■ Directions for this task
Locate every line of the material that contains the word "warning", and copy each one. Treat the match as case-sensitive.

Material for locating text and elements:
━━━
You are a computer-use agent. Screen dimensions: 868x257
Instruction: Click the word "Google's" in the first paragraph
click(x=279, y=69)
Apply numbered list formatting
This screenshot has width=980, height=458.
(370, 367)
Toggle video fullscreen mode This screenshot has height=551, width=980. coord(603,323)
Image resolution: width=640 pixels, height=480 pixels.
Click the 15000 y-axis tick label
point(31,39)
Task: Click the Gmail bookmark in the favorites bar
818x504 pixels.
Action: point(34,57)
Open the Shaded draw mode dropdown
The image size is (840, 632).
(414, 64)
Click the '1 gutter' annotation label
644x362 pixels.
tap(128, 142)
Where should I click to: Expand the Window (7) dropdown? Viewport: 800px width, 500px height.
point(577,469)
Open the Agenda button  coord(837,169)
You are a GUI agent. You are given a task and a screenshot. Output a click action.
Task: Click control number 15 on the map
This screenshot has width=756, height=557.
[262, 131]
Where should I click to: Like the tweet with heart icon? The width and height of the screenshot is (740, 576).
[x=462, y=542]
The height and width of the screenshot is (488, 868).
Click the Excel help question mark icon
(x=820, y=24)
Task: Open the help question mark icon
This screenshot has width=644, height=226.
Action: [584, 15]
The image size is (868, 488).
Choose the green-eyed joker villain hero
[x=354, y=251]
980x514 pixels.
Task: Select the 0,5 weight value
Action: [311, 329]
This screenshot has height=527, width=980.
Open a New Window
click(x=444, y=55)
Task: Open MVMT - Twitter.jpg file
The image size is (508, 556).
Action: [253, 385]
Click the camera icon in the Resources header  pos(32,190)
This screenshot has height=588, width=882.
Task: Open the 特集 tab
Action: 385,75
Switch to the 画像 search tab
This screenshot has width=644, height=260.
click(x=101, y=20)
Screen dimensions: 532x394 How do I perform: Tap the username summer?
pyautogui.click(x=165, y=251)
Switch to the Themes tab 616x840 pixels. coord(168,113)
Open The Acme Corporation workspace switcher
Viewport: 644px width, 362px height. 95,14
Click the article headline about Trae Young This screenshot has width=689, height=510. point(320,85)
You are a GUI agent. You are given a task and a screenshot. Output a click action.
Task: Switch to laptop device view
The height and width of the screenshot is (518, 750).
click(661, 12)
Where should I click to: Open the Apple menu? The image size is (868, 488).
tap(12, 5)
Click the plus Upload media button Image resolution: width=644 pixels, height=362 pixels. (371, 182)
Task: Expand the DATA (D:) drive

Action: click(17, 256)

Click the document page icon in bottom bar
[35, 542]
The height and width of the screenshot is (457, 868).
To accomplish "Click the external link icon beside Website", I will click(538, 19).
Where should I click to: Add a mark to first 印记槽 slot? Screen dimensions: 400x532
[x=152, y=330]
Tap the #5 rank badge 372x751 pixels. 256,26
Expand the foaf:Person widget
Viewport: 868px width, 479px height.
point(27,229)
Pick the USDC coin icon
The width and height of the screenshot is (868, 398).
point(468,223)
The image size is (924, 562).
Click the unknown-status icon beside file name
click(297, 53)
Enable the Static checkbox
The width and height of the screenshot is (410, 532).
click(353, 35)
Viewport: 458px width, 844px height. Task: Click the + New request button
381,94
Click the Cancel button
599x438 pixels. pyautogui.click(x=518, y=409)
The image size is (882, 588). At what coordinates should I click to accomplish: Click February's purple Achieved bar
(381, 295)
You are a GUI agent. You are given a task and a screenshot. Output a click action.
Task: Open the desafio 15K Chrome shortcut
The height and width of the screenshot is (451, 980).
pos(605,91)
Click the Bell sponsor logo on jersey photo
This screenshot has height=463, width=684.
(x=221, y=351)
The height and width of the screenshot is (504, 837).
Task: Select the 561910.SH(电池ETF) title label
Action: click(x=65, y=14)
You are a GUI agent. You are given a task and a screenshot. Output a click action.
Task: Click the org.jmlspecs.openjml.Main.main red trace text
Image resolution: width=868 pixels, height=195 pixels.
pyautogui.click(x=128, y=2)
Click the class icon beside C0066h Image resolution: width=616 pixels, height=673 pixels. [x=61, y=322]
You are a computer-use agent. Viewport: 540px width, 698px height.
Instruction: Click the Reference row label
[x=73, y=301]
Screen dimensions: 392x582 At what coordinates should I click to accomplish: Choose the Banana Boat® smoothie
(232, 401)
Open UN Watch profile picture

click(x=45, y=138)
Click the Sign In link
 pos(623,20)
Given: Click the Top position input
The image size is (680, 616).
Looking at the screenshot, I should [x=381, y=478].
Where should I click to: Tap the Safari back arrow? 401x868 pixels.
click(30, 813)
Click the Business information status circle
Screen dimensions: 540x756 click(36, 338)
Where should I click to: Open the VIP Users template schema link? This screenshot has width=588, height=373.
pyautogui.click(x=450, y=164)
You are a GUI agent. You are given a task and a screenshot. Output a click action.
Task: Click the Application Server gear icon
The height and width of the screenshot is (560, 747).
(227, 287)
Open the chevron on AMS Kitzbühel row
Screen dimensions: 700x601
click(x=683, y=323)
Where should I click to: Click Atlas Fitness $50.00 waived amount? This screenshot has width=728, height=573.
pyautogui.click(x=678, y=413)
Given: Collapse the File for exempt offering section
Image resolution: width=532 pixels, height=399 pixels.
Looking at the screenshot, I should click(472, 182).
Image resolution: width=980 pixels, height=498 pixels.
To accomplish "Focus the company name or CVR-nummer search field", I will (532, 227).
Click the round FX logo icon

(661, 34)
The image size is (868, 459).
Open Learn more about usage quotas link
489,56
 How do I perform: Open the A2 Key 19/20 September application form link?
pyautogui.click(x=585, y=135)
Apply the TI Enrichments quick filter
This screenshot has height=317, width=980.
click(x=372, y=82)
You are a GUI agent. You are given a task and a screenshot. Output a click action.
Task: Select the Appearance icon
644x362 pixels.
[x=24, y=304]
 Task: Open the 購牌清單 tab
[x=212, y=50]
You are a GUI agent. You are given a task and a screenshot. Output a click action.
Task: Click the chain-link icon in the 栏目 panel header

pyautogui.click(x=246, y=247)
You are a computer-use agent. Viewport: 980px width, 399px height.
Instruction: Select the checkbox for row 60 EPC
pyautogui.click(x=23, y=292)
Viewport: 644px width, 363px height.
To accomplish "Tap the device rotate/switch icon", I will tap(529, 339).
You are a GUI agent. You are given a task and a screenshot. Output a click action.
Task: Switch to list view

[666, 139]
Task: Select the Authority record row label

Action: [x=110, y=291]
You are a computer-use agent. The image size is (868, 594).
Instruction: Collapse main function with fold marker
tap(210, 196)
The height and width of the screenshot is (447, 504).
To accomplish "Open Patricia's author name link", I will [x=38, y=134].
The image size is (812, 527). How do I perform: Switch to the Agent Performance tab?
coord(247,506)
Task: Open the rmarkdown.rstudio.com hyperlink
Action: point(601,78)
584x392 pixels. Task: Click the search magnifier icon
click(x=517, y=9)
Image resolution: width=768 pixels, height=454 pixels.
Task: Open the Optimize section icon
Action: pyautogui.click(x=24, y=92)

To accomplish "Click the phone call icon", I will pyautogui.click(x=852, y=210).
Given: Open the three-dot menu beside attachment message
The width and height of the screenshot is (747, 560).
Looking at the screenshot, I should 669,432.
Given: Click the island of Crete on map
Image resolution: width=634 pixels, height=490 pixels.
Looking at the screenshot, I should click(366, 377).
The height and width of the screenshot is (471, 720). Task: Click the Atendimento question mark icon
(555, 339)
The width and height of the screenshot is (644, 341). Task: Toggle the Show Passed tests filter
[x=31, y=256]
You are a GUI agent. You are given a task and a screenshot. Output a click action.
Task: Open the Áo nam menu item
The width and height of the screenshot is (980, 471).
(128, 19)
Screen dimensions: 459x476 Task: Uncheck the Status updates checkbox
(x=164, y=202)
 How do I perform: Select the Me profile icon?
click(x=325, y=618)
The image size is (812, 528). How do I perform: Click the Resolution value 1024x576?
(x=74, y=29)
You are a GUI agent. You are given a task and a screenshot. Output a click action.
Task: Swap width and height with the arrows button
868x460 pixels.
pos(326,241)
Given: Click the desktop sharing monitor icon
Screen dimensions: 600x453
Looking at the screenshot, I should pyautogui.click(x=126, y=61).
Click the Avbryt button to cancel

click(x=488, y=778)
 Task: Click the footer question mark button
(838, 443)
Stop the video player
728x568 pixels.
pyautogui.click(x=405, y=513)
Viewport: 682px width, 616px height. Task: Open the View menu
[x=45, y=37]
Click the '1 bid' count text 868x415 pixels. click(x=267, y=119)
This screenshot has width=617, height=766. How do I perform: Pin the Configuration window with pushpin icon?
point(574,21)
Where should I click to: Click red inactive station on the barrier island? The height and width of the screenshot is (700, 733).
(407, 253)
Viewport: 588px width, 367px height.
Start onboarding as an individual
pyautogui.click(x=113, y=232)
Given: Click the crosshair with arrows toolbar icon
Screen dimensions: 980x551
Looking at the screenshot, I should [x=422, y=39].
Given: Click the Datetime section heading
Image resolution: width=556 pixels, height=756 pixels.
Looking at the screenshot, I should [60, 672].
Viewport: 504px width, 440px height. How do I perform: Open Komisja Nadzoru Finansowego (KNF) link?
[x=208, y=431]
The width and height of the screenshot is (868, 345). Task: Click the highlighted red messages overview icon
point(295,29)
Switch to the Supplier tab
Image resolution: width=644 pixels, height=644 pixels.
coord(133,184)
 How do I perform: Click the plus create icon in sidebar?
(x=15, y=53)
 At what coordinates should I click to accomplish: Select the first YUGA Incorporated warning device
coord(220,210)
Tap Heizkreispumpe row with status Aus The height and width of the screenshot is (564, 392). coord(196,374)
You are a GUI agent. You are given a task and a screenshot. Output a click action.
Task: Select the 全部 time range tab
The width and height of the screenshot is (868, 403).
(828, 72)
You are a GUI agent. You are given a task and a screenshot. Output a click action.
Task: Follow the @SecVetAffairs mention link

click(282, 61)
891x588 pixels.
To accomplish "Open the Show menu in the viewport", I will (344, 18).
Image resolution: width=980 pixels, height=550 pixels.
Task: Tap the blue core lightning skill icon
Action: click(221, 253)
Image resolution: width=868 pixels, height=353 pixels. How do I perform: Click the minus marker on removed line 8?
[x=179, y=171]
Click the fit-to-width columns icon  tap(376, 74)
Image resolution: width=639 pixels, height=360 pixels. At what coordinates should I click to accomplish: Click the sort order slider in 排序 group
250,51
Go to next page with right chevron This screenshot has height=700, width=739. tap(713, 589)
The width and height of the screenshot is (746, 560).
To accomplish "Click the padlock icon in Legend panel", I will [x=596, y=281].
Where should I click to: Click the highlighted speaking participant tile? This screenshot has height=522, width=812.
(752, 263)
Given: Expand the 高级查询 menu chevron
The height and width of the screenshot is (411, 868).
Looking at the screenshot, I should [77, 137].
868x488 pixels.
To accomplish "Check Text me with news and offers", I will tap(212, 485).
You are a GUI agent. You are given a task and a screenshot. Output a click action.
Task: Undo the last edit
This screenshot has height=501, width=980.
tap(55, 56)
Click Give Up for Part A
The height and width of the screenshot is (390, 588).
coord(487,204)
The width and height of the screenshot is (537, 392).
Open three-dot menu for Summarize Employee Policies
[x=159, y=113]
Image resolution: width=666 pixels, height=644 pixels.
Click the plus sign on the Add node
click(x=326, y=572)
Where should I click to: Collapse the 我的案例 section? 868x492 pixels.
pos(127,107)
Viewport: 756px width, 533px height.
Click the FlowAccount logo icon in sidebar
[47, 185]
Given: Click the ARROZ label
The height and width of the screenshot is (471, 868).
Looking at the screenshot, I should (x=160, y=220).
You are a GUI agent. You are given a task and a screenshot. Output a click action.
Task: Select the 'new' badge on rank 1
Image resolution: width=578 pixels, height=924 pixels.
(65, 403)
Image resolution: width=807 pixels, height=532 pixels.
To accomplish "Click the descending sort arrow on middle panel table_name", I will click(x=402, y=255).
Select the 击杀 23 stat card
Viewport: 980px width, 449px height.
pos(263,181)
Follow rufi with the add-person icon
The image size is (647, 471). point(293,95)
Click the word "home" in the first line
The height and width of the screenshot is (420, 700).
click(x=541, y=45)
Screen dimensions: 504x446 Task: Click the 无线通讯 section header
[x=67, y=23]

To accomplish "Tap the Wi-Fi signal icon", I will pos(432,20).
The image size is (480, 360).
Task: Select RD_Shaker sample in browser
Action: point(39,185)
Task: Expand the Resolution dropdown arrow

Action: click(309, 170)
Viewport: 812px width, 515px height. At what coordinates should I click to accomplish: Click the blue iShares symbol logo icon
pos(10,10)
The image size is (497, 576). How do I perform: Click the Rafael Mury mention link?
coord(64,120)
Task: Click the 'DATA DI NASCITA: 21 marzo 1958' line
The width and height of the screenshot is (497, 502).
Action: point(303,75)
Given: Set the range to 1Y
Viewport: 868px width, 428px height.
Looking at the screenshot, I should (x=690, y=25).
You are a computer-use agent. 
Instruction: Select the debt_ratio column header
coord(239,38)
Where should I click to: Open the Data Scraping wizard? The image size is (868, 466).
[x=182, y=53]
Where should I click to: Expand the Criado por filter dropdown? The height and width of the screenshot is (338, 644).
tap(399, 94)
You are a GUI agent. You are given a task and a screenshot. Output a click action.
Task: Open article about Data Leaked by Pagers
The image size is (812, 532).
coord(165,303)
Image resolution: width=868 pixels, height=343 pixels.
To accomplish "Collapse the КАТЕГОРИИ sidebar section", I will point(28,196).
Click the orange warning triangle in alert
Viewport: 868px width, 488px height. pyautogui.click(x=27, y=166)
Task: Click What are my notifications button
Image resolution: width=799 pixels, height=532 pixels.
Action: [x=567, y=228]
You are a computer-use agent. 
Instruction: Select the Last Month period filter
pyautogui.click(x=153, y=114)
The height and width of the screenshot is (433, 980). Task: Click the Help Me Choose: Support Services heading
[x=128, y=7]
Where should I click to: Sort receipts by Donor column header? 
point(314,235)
━━━
■ Answer to this task
 At what coordinates should I click to accomplish: Select the first YUGA Incorporated warning device
Click the orange warning triangle in alert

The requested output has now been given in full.